The rise in rates in the last four months has been too quick for even the large companies to adjust to, but it is also a reflection of the urgency with which rates were cut to 4.75% in April 2009 in light of the global financial crisis from a peak of 9% in July 2008.
Samiran Chakraborty, head India research at Standard Chartered Plc, puts the quantum of increase in the cost of funds at 250-300 bps since October last year.
“The obvious way to judge the increase in cost of funds is through mortgage EMIs, but since in our country lenders increase the tenure of loans, it becomes difficult to calculate the actual impact,” he said.
Chakraborty also points to the rise on the yield of the three-month commercial paper.
“From 7.5% in October last year, the three-month rate is up 225 bps to 9.75%, an indication of how expensive it has become for companies to raise money,” he said.
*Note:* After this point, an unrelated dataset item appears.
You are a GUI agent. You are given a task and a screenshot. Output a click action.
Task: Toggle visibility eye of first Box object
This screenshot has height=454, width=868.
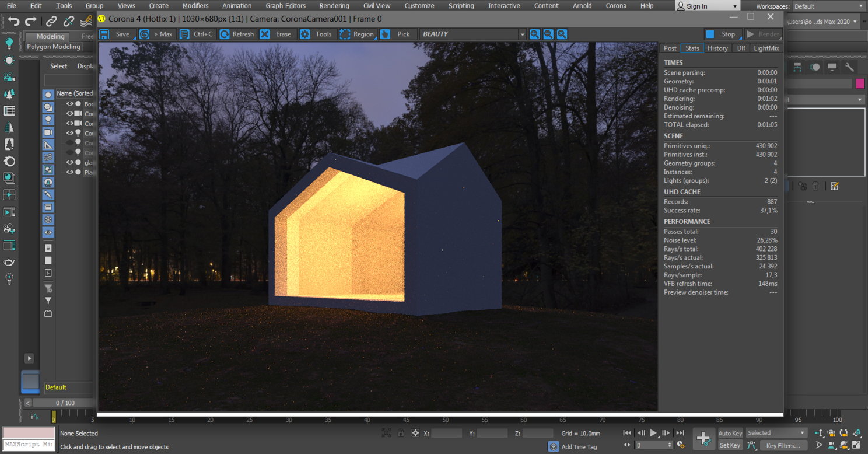(69, 104)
Both Verma and Chakraborty said the increase in cost of funds will force both banks as well as companies to look to cheaper funds abroad.
Besides the need for funds, the huge interest rate differential between the US and India could also fuel funds’ borrowing from abroad. The difference between India’s benchmark repo rate and the US Federal Reserve’s Target Fund rate is 7%, with the Fed rate at 0.25%.
Indian firms have borrowed $25.77 billion through external commercial borrowings in 2010-11, up from $21.67 billion in 2009-10, RBI data shows. That’s still lower than the $30.96 billion companies borrowed through this route in 2007-08.
Verma also expects banks to borrow $9-10 billion in 2010-11 from around $2 billion in 2009-10.
“Top-tier companies can still access foreign markets but for smaller companies access to funds will be more difficult so we may see some projects being shelved,” she said.